▶ _WHAT YOU HAVE TO DO_: The string "agent" appears in some lines of the entries that follow; copy each such line.

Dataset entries
*** Begin section ***

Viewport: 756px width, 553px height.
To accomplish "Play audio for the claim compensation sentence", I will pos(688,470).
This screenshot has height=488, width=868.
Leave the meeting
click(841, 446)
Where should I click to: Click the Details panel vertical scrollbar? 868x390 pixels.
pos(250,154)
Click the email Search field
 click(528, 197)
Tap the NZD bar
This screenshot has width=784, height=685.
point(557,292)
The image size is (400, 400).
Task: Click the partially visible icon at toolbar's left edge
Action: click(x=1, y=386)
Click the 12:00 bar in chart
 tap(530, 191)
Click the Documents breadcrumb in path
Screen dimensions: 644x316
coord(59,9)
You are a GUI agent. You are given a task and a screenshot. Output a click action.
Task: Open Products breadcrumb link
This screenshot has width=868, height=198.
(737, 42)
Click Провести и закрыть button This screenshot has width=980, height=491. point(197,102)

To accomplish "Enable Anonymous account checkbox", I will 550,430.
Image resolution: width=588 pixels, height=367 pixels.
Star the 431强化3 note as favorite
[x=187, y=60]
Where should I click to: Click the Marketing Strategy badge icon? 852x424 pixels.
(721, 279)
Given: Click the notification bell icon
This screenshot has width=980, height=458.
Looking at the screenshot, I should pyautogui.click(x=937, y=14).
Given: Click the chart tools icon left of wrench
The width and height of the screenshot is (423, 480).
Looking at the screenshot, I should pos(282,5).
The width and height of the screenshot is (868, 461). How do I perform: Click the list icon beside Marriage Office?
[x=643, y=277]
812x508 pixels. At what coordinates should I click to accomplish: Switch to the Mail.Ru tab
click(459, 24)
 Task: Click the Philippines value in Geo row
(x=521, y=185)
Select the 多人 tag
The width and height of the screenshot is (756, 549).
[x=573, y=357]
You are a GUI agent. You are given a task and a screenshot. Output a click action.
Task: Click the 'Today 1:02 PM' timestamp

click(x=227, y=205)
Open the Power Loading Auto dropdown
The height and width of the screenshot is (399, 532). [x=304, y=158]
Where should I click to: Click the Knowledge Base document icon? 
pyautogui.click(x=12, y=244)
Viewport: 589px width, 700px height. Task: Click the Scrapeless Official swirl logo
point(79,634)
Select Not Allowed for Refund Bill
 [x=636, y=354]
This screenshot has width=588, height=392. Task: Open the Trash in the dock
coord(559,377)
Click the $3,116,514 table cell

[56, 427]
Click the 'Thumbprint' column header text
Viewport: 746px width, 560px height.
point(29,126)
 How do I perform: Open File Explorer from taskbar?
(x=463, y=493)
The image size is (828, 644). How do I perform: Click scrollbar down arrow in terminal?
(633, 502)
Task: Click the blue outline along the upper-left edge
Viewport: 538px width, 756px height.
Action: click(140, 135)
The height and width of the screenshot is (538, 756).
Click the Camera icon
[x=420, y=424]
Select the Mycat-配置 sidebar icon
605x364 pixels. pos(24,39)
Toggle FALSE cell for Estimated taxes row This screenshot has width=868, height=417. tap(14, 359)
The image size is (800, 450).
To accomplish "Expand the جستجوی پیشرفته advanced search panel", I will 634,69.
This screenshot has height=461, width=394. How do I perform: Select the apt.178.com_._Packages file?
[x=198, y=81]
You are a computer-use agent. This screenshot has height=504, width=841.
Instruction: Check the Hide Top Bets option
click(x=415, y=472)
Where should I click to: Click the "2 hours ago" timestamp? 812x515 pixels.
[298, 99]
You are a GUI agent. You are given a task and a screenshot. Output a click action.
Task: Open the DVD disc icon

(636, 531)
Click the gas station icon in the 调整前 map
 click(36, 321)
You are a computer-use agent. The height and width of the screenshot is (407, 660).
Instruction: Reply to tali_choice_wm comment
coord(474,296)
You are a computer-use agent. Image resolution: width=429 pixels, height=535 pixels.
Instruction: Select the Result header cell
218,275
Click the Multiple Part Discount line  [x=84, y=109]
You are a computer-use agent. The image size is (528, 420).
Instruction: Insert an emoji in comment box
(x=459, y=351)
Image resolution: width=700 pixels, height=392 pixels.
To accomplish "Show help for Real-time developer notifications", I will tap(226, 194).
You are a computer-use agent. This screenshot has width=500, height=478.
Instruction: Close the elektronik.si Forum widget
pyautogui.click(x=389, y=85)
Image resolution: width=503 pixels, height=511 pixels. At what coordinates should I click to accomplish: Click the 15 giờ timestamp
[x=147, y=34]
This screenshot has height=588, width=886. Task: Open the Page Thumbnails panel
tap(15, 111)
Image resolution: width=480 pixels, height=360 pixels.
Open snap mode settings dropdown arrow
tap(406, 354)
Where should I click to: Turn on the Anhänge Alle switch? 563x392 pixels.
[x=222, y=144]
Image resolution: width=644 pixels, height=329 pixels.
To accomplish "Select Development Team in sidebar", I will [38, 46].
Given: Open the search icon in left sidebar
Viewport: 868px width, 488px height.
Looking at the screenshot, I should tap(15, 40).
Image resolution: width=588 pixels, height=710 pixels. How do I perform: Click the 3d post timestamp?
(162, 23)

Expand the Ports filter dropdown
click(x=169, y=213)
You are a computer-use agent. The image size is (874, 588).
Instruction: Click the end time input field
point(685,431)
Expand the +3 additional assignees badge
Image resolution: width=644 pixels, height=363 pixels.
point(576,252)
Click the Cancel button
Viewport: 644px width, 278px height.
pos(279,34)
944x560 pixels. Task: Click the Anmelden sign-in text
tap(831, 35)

*** End section ***

▶ _ANSWER TO THIS EXERCISE_:
You are a GUI agent. You are given a task and a screenshot. Output a click action.
You are a GUI agent. You are given a task and a screenshot. Output a click action.
You are a computer-use agent. This screenshot has height=504, width=841.
You are a GUI agent. You are given a task and a screenshot. Output a click action.
You are a computer-use agent. The height and width of the screenshot is (407, 660).
You are a computer-use agent. Image resolution: width=429 pixels, height=535 pixels.
You are a computer-use agent. The image size is (528, 420).
You are a computer-use agent. This screenshot has width=500, height=478.
You are a computer-use agent. The image size is (874, 588).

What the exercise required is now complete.